If you spend your time in CAD, drawings, and release packages, ION is where your design intent meets the factory. You release parts and BOMs into the part library, you author the procedures that build them, and version control means you always know which revision of which procedure is in production right now, without chasing engineers, operators, or supervisors. You probably won’t be in the manual every day. The point is that when you change a part, a BOM, or a procedure, ION makes the consequences visible: which runs are in flight against the old version, which need to migrate, what’s already built that you can’t change. No more silently shipping the wrong revision.

Where to start

  1. Parts: the part library. Understand part vs. part inventory and how revisions work.
  2. Bills of Materials: the planned structure. The mBOM is your design intent; the aBOM is what actually got built. Understanding both is the heart of traceability.
  3. Procedures: the work instructions.

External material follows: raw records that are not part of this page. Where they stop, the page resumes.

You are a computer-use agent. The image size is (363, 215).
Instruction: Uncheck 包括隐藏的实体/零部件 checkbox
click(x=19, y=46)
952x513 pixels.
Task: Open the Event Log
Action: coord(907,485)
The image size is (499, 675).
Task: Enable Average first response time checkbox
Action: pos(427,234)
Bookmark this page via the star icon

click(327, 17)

Steps, fields, attributes, version control, and how procedures attach to parts.
  4. Runs and Execution: see what your procedures look like in operation, even if you’re not the one running them.

The handful of pages that matter most

PageWhy it matters to you
PartsHow the part library is structured; the difference between part and inventory
Manufacturing BOM (mBOM)The shape of the planned structure you release
BOM Versions and Change ManagementWhat happens when you change a BOM mid-program
Procedure Best PracticesPatterns for procedures that age well and don’t fight the floor
Reference DesignatorsPosition-coded build requirements for assemblies, quality-relevant
Alternates and SubstitutesLetting the floor swap supplier-equivalent parts without filing a deviation
Redlines and DeviationsWhat floor changes to your design look like coming back at you
  • Configure alternates upfront. If you know two part numbers are interchangeable, encode it on the BOM. Otherwise every supplier swap is a deviation.
  • Use reference designators when position matters. A reference-designated build requirement makes “the wrong part went in slot R7” detectable; an unpositioned one makes it forensic-only.
  • Don’t make procedures too granular too early. Each step adds floor friction. Author at the level the operator actually needs to confirm, and refine after watching real runs.
  • Read aBOMs, not just mBOMs. Spending an hour comparing what got built vs. what you specced is the fastest route to understanding where your design and the factory disagree.